▸ Actions to take
- A) Go through the web-scraping tutorial and list every distinct rating value that appears in the printed output of ratings[1:10].
- B) In the web-scraping tutorial, which CSS class marks the rating value on the webpage?
- C) Proceed with the web-scraping tutorial from the point where its text stops.

▸ Document extract
We now wade through the hierarchical HTML structure to find the values of interest to us, namely the year, rating, and title for each of the 100 top TV shows. We’ll do these each, in sequence, finding and cleaning up the values as needed.
UPDATE
Get the ratings first, they’re probably the easiest. If we inspect the rating value on the webpage, we see that it is marked using the imdbRating
CSS class. We use this to find it in the HTML structure. You can see that the text is messed up, so use string commands to fix it. And remember to convert it to a numeric value.
ratings <- page %>%
html_nodes(".imdbRating") %>%
html_text()
ratings[1:10]
## [1] "\n 9.2\n " "\n 9.1\n "
## [3] "\n 9.0\n " "\n 9.0\n "
## [5] "\n 8.9\n " "\n 8.9\n "
## [7] "\n 8.9\n " "\n 8.8\n "
## [9] "\n 8.8\n " "\n 8.8\n "
UPDATE
Get the years next. The year for TV shows is is stored just after the anchor (a
) node for the title, using the class secondaryInfo
. You can now clean up these year strings and convert them to numbers.
years <- page %>%
html_nodes("a+ .secondaryInfo") %>%
html_text()
years[1:10]
## [1] "(1994)" "(1972)" "(1974)" "(2008)" "(1957)" "(1993)" "(2003)" "(1994)"

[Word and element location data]
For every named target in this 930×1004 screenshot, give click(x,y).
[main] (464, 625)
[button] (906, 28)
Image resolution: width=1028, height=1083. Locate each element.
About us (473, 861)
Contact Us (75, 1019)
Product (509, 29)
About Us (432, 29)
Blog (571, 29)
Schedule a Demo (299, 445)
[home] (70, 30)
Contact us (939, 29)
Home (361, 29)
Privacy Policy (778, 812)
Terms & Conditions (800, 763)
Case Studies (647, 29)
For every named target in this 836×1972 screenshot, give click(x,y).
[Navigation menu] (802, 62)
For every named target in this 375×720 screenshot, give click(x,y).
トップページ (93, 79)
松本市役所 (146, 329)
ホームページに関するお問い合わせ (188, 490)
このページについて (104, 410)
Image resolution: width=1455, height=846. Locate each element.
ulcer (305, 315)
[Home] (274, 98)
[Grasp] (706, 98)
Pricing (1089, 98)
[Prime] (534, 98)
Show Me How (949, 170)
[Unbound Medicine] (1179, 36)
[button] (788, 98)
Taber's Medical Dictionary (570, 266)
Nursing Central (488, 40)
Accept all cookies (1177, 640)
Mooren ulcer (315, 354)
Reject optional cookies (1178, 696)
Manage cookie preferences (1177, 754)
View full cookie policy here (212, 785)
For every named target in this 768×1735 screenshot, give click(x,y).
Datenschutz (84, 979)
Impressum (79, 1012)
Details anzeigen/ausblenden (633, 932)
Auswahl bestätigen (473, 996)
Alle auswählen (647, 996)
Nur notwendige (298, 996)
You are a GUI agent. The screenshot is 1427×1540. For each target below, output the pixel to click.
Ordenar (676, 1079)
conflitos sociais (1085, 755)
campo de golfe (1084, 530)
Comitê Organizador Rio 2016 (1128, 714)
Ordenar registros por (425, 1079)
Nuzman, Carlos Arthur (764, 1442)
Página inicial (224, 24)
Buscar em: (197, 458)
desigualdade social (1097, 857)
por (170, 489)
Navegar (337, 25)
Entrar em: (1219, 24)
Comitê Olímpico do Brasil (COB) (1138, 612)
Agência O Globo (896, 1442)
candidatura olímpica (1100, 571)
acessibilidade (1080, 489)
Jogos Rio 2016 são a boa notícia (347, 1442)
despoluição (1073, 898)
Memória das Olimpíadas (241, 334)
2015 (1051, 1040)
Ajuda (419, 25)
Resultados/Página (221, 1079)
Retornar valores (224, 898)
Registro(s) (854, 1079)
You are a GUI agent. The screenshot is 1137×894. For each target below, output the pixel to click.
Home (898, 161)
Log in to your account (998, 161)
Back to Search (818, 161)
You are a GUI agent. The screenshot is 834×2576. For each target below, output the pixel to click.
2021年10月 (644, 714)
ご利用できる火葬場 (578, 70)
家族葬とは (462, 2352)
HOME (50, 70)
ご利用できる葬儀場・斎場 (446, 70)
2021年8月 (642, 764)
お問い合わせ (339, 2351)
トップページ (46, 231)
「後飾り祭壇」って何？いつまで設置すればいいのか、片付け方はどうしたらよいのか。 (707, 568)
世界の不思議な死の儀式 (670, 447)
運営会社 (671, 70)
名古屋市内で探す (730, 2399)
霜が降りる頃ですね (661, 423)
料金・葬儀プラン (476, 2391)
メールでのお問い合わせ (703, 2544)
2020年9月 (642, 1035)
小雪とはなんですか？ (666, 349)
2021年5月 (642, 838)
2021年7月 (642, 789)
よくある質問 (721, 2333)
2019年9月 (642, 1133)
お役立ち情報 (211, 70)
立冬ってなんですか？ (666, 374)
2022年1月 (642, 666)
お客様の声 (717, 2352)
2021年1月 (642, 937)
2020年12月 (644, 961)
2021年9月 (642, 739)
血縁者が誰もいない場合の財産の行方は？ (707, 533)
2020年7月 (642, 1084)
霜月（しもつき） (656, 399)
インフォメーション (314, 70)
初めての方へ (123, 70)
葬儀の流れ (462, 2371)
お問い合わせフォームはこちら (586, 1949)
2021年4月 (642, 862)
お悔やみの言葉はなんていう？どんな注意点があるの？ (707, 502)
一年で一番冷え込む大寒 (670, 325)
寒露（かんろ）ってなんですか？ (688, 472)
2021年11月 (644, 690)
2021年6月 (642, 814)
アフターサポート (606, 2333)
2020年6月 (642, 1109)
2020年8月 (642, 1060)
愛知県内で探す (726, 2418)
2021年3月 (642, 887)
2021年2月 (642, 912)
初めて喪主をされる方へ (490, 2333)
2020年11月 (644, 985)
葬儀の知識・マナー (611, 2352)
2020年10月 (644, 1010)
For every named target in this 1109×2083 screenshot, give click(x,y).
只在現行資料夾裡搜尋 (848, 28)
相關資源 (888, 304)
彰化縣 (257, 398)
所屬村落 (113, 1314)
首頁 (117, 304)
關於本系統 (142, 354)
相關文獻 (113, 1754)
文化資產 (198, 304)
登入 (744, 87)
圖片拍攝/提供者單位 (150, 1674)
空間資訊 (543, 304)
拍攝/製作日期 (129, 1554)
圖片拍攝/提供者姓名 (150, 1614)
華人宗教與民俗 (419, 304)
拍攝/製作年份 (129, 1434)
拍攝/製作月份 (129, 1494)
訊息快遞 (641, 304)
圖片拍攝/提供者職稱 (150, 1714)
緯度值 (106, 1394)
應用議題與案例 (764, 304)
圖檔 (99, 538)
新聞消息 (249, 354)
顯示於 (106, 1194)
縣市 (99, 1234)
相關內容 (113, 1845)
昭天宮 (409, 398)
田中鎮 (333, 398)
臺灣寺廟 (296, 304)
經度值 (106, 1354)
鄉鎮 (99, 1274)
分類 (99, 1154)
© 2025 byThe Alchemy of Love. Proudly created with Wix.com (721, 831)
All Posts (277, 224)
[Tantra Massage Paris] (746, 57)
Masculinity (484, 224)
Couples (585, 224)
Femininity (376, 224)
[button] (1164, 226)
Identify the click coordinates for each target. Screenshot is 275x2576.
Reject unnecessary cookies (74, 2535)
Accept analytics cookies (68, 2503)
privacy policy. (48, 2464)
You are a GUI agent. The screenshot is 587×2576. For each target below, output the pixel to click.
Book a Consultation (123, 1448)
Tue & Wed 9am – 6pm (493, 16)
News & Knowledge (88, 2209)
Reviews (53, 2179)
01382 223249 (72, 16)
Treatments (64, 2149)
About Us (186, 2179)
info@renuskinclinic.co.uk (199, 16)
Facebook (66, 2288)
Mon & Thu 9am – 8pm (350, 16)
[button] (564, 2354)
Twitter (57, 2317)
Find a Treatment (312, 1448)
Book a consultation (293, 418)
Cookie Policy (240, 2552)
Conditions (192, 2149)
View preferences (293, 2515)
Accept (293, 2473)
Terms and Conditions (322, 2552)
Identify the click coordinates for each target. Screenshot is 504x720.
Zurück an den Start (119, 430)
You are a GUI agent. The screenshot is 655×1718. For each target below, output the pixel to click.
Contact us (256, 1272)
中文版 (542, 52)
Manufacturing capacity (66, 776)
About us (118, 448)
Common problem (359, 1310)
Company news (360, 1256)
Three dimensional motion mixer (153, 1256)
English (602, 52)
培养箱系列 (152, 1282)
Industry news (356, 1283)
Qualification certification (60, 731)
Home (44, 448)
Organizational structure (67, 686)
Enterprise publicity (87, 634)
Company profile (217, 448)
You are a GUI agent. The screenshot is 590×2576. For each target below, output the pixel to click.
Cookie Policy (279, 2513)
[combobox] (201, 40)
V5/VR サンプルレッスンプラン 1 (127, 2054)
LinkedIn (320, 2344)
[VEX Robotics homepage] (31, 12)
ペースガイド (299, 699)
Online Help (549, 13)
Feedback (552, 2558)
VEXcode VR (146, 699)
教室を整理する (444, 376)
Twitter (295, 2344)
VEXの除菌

▸ The replies
- A) 9.2, 9.1, 9.0, 8.9, 8.8

- B) The imdbRating class.

- C)
## [9] "(1966)" "(2001)"
UPDATE
Finally, get the titles. Use the HTML structure inspector to find the class name for the title values, and then clean up the value.
titles <- page %>%
html_nodes(".CORRECT_CLASS_NAME")
titles[1:10]
## {xml_nodeset (0)}
UPDATE
Finally, create a dataframe that contains the data that we’ve collected and add a rank
value. You’ll need to sort these values first, they’re not sorted as the movies were.
tvshows <- tibble(
# Put variables here.
)
# Wrangle the dataset here.
tvshows
## # A tibble: 0 x 0
UPDATE
Find out which, if any, of the top TV shows are from your birth year.
UPDATE
Visualize the average yearly rating as we did in class for the movies.
UPDATE
Count the TV shows in the top 100 per decade. You can visualize this using either a table or a plot.